#### What you will do:
In the passage on the microplastic-collecting robotic fish, up to what share of its capabilities can the damaged robot recover by healing itself?

In addition, the newly created material also appears to have regenerative capabilities, according to Wang, who specialises in developing self-healing materials. For example, the robotic fish can heal itself up to 89% of its capabilities and continue to 'ingest' plastic particles even if it gets damaged or cuts itself - which can happen frequently when it is hunting for pollutants in rough waters.
This is only a proof of concept for now, Wang said, and much more research is needed - especially in terms of how the system could be used in the real world. For example, the robot currently only works on the surface of the water, so Wang's team will soon be working on more functionally complex robofish that can also operate underwater. Still, this bionic design could provide a starting point for further developments, Wang said. "I believe nanotechnology holds great promise for trace adsorption, contaminant capture and detection, improving intervention efficiency and reducing costs."
Another conceivable application would be robotic fish equipped with sensors that can measure water quality and local microplastic pollution. Further tests will show whether collecting larger quantities of microplastics with the help of robotic fish will work. What is important, however, is the basic approach of using nanotechnology to create materials that are able to 'attract' microplastics. It would also be conceivable to use special water filters to remove even the smallest microplastic particles from the water cycle.
Indeed, nanotechnology will be one of the key players in the fight against microplastics, we think, which is why we find this approach so exciting. Nanotechnology has great potential here, and as materials research gets better, so will the multi-pronged approach to replacing plastic in our everyday lives and, more importantly, filtering microplastic residues out of the environment.

#### Records provided:

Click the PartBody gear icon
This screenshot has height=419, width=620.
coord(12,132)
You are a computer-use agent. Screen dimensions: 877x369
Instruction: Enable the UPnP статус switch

#### Response below:
Up to 89% of its capabilities.